According to CNN, the Department of Homeland Security is discussing plans to join forces with outside entities as a way of circumventing the limitations it faces. Although the DHS has stated that all of its work is “consistent with the Constitution,” these would-be partnerships may provide an intelligence-gathering resource that is too hard to resist.
Liberty Is a Liability
Even with a slew of new laws and regulations coming out of Washington, D.C., the government is still limited by those pesky protections built into the Republic. Liberty is a liability for statists, and so they need a workaround. The answer, it seems, is letting private firms do the dirty work and simply pass along the results. These companies could do things the government can’t, like assume false identities to infiltrate groups and gain access to private messaging apps. While the government can’t go any deeper on social media than the public posts, the platforms themselves have access to all sorts of personal information, including private messages.
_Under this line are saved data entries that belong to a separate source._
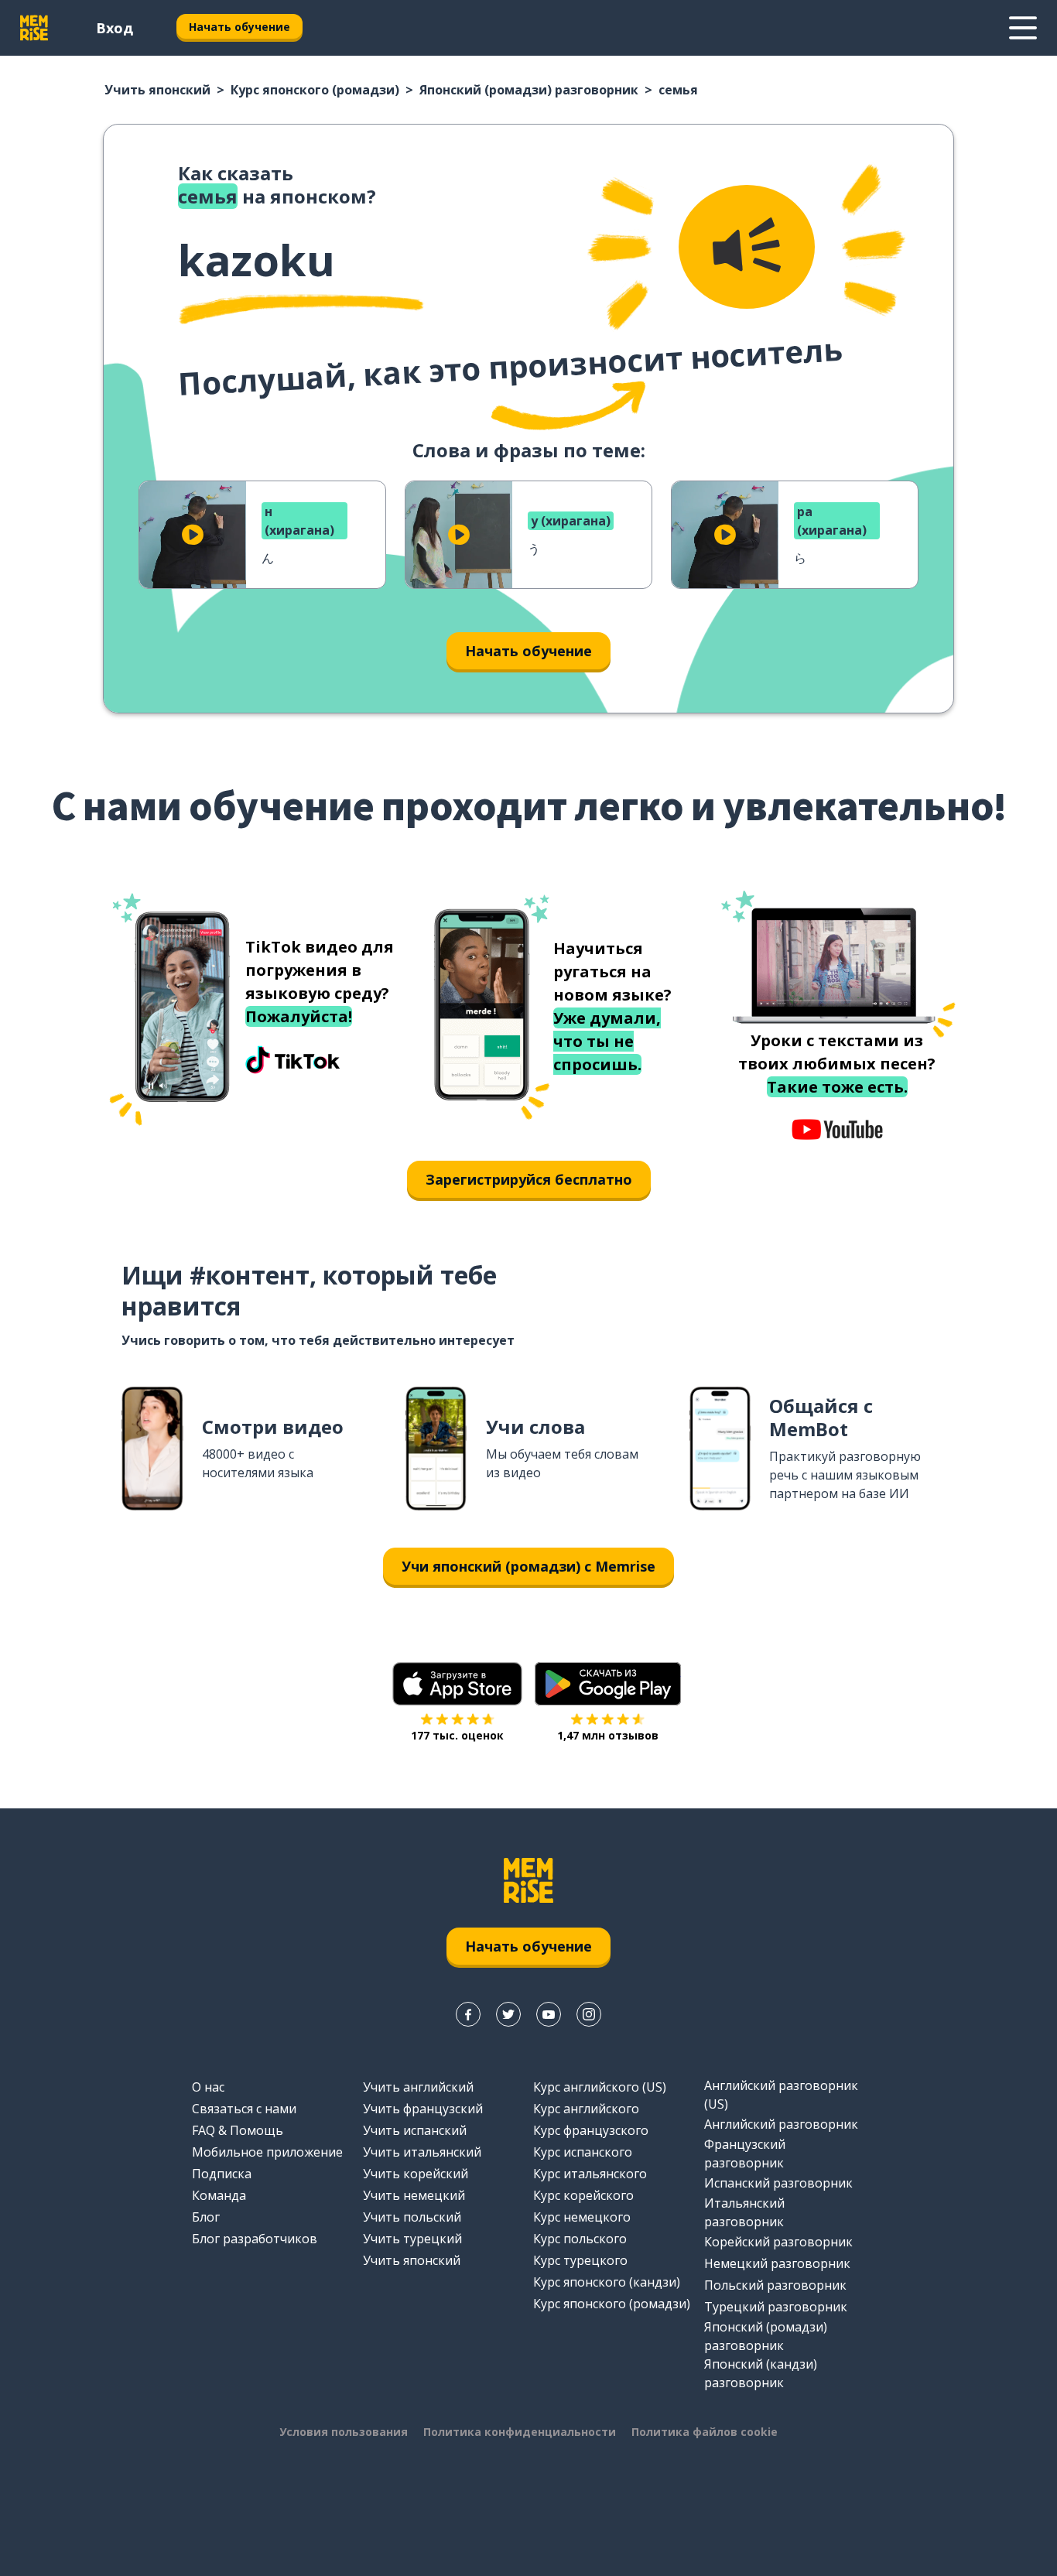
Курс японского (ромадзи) (315, 89)
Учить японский (157, 89)
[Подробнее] (1023, 27)
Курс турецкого (580, 2260)
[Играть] (192, 534)
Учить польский (412, 2216)
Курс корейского (583, 2195)
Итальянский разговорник (744, 2212)
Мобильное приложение (267, 2151)
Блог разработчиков (254, 2238)
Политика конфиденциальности (519, 2431)
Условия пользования (343, 2431)
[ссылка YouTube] (548, 2014)
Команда (219, 2195)
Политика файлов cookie (704, 2431)
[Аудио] (747, 247)
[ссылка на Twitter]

That’s the real and obvious way in which working with private parties circumvents government limitations, but what of the very real potential for hypothetical crimes? What would happen if a private party working with the government obtained interesting information through criminal means? How difficult would it be for the Department of Homeland Security to simply adopt a “don’t ask, don’t tell” policy for this kind of information?
FISA and FOIA Get the F Out
As Liberty Nation Legal Affairs Editor Scott D. Cosenza, Esq. pointed out, “the procedure of surveilling U.S. citizens under FISA offers a much lower hurdle for the government to overcome before they’re allowed to listen in on what Americans are saying.” But even then, there are hurdles. Why else would so many “flaws” have been necessary in the warrant application to spy on Carter Page? The legal authority to pay third parties for information, no questions asked, removes any need to go through this tedious process.
Then there’s the Freedom of Information Act. The FOIA is, as LN’s Sarah Cowgill put it, “a handy and frequently utilized tool for researchers, journalists, and other media types.” It allows people to request the facts directly from the relevant government agency. But here’s the kicker: It’s only applicable to federal agencies. If some private party did the dirty deeds – whether legal for a private party or not – there’s no way to hold the government accountable. Like Pontius Pilate, an agency can simply wash its proverbial hands of the matter and be absolved of all responsibility.